Bacaan:
________
Karena itu, dikatakan Asyraf, perkawinan anak tidak memberi dampak positif bagi semua pihak. Katanya, perkawinan usia anak menyebabkan hilangnya kesempatan bagi anak untuk tumbuh dan berkembang secara optimal.
“Ya Anak yang harusnya masih bermain dan belajar akhirnya terpaksa putus sekolah, bekerja dan mengurus rumah tangga. Belum lagi remaja putri yang akan melahirkan di usia anak berisiko mengalami perdarahan, kejang (pre-eklamsia) dan kematian akibat organ reproduksi yang belum siap untuk proses persalinan. Perkawinan usia anak juga berisiko terhadap stunting. Remaja putri yang harusnya masih memerlukan nutrisi penuh harus berbagi dengan bayi yang ada dalam kandungannya,” katanya.
Untuk itu, lanjutnta, dalam upaya pencegahan perkawinan anak, Pemerintah Provinsi Kepulauan Bangka Belitung telah melakukan berbagai upaya promotif dan preventif antara lain melalui regulasi, advokasi dan KIE kepada stakeholder terkait, melakukan promosi di media massa, melakukan pengembangan dan penguatan jejaring melalui kerja sama dan mou dengan lintas sektor, lembaga masyarakat/organisasi kemasyarakatan, akademisi, dunia usaha dan media.
________
Tugas latihan 1: Menurut bacaan tentang perkawinan anak, apa yang menyebabkan hilangnya kesempatan anak untuk tumbuh dan berkembang secara optimal?

Data target klik:
________
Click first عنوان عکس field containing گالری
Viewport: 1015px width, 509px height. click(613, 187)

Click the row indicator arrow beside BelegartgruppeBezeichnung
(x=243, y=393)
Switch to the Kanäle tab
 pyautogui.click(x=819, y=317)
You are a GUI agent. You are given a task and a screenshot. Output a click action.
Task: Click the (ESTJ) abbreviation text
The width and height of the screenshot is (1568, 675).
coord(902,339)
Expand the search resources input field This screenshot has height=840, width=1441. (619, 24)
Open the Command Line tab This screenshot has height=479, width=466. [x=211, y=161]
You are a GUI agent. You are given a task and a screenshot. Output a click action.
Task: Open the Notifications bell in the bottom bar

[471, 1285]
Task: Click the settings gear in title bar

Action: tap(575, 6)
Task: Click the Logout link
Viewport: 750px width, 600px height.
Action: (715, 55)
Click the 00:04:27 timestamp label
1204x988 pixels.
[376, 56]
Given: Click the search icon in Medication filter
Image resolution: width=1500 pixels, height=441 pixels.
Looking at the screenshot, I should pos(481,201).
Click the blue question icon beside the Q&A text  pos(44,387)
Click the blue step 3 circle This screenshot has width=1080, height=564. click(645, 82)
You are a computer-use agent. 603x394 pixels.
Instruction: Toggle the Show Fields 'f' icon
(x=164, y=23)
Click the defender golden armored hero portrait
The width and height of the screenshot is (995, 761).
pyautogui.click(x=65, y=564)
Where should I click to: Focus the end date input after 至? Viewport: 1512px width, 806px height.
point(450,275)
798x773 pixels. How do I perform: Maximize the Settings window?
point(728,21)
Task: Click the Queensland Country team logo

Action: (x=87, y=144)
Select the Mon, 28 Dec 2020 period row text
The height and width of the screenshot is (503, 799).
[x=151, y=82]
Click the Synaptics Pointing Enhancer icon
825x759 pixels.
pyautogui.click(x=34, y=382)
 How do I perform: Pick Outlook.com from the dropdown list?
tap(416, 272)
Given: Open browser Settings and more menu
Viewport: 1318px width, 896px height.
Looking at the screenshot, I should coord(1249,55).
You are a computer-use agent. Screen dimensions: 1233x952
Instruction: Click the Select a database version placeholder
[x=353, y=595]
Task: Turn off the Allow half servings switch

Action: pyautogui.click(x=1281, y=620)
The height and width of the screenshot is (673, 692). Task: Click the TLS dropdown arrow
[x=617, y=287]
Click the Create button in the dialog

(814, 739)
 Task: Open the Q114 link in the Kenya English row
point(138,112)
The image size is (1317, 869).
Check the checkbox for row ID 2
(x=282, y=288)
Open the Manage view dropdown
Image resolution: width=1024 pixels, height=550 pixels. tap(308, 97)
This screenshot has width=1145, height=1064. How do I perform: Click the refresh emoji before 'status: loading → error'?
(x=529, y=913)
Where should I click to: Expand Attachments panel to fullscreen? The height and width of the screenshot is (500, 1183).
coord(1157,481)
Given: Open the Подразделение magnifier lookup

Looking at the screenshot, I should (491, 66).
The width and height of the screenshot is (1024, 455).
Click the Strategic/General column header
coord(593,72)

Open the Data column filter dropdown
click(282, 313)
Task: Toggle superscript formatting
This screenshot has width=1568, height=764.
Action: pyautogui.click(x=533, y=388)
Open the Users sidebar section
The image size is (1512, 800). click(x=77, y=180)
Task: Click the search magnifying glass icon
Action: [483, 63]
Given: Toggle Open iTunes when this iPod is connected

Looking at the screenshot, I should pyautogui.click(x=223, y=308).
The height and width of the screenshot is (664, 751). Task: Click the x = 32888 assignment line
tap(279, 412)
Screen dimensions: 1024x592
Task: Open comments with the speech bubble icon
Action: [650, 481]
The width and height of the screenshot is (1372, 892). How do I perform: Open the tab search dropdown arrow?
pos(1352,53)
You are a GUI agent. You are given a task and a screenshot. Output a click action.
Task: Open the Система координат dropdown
________
Tugas latihan 2: Kutip persis baris-baris dalam entri, dimulai dari baris yang memuat "Click the 00:04:27 timestamp label" dan berakhir pada baris yang memuat "[x=353, y=595]".

Jawaban lengkap 1: Perkawinan usia anak.

Jawaban lengkap 2:
Click the 00:04:27 timestamp label
1204x988 pixels.
[376, 56]
Given: Click the search icon in Medication filter
Image resolution: width=1500 pixels, height=441 pixels.
Looking at the screenshot, I should pos(481,201).
Click the blue question icon beside the Q&A text  pos(44,387)
Click the blue step 3 circle This screenshot has width=1080, height=564. click(645, 82)
You are a computer-use agent. 603x394 pixels.
Instruction: Toggle the Show Fields 'f' icon
(x=164, y=23)
Click the defender golden armored hero portrait
The width and height of the screenshot is (995, 761).
pyautogui.click(x=65, y=564)
Where should I click to: Focus the end date input after 至? Viewport: 1512px width, 806px height.
point(450,275)
798x773 pixels. How do I perform: Maximize the Settings window?
point(728,21)
Task: Click the Queensland Country team logo

Action: (x=87, y=144)
Select the Mon, 28 Dec 2020 period row text
The height and width of the screenshot is (503, 799).
[x=151, y=82]
Click the Synaptics Pointing Enhancer icon
825x759 pixels.
pyautogui.click(x=34, y=382)
 How do I perform: Pick Outlook.com from the dropdown list?
tap(416, 272)
Given: Open browser Settings and more menu
Viewport: 1318px width, 896px height.
Looking at the screenshot, I should coord(1249,55).
You are a computer-use agent. Screen dimensions: 1233x952
Instruction: Click the Select a database version placeholder
[x=353, y=595]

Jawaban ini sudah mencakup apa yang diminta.